Question

I was unfortunate enough to attend a high school that did not care about preparing students for college, but I'm studying some game programming, and everything programming I get, but I'm taking a Game AI course and we're learning about FSM's and AI movements, and I came across "normalize", looked into it and it kind of makes sense, but how would I use this in game programming? Maybe I just don't understand the concept that well (never really took an algebra class, although I use way higher level mathematics everyday in other programming, however I learn as I go), but I just don't get why I would need to do that.

Was it helpful?

Solution

Vectors represent both length and direction.

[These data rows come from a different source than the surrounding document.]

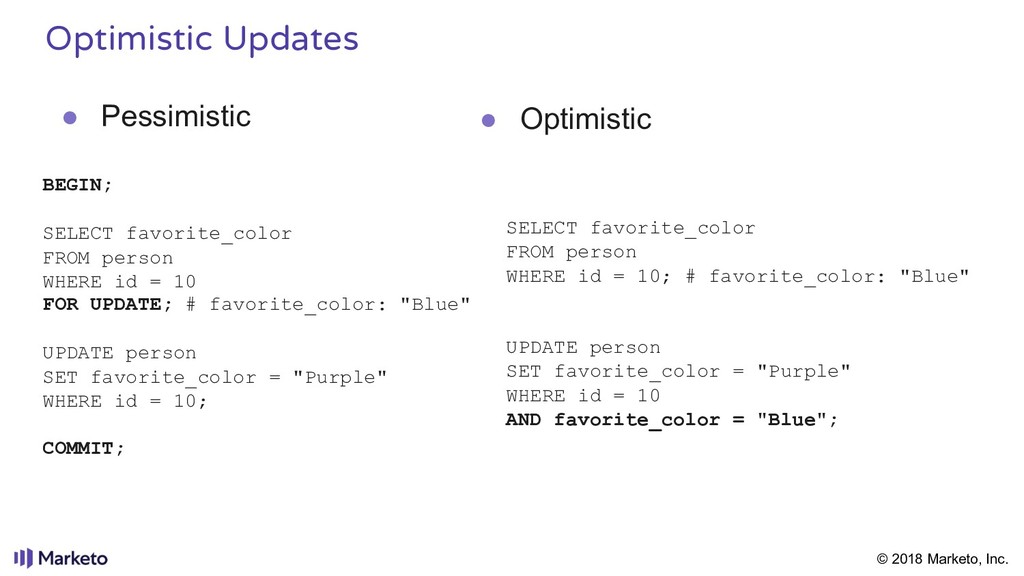Click the bold FOR UPDATE keyword
Screen dimensions: 1024x576
tap(102, 304)
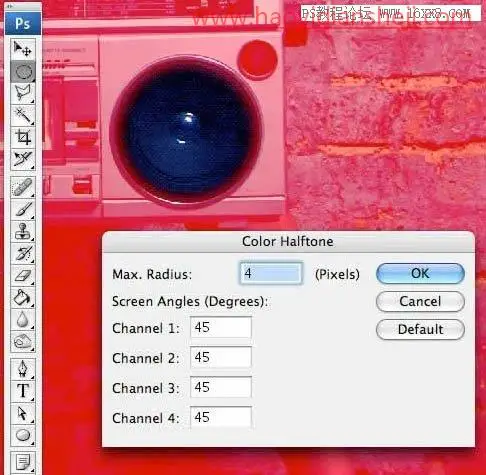Select the Magic Wand tool

pyautogui.click(x=23, y=115)
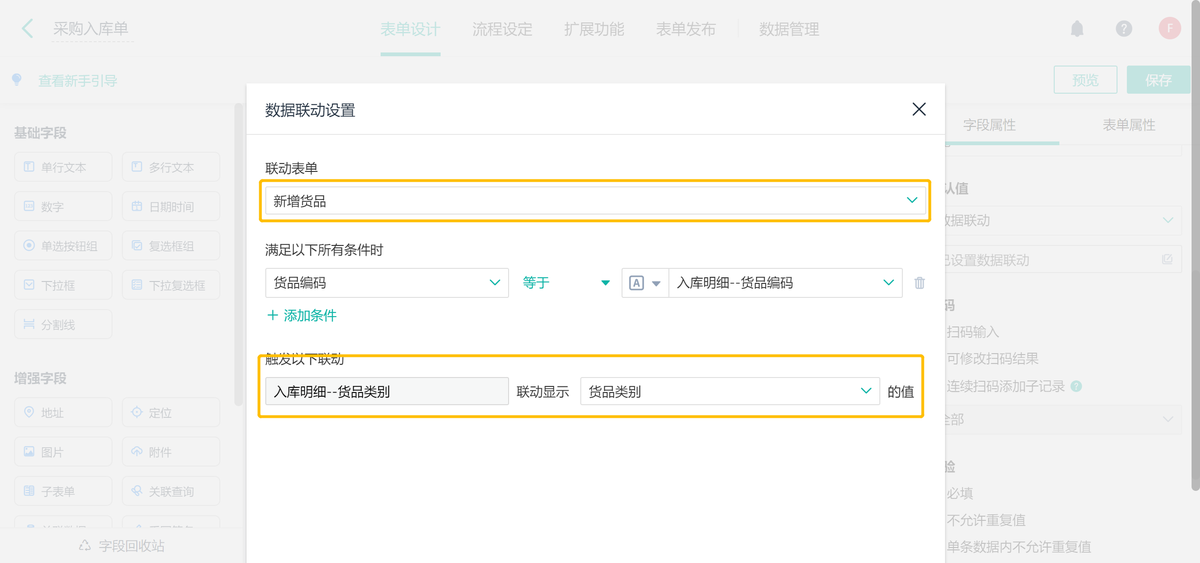Switch to the 表单属性 tab
The width and height of the screenshot is (1200, 563).
(1129, 125)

Sometimes it's handy to use a "unit vector" (with length one) for multiplication, because it's easy to control the result's length.

Multiply a one-pound weight by five, and what do you have? A five-pound weight.

Multiply a unit vector by five, and what do you have? A vector pointing five units in that direction.

As a practical example, let's say I'm writing a camera system for a simple game: two cars race against each other on a straight track. The camera should orbit around the player's car while looking in the direction of the opponent.

Since you tagged the question with , I'll offer C# code that would compile in Unity3D. The basic concepts are the same for any use, though.

Let's assume we're given two points:

Vector3 playerPos, enemyPos;

Some operations we might find useful:

//find separation between two points
Vector3 playerToEnemy = enemyPos - playerPos;

//find distance between them
float distance = playerToEnemy.magnitude;

//find direction of separation
Vector3 enemyDirection = playerToEnemy.normalized;

Finally, we position the camera:

Vector3 camPos = playerPos;    //start at player's position
camPos -= enemyDirection * 10f; //move ten units away from enemy
camPos += Vector3.up * 5f;      //move five units up

Transform tr = Camera.main.transform;    
tr.position = camPos;
tr.LookAt(enemyPos);

You may notice that I used one of Unity3D's built-in unit vectors (including Vector3.up, Vector3.right, and Vector3.forward). Every transform object in Unity also has local-space equivalents.

Another use: with vector dot products, you can check if two normalized vectors point in similar directions because the dot product's output will range from -1 (opposite directions) to 0 (perpendicular) to 1 (parallel).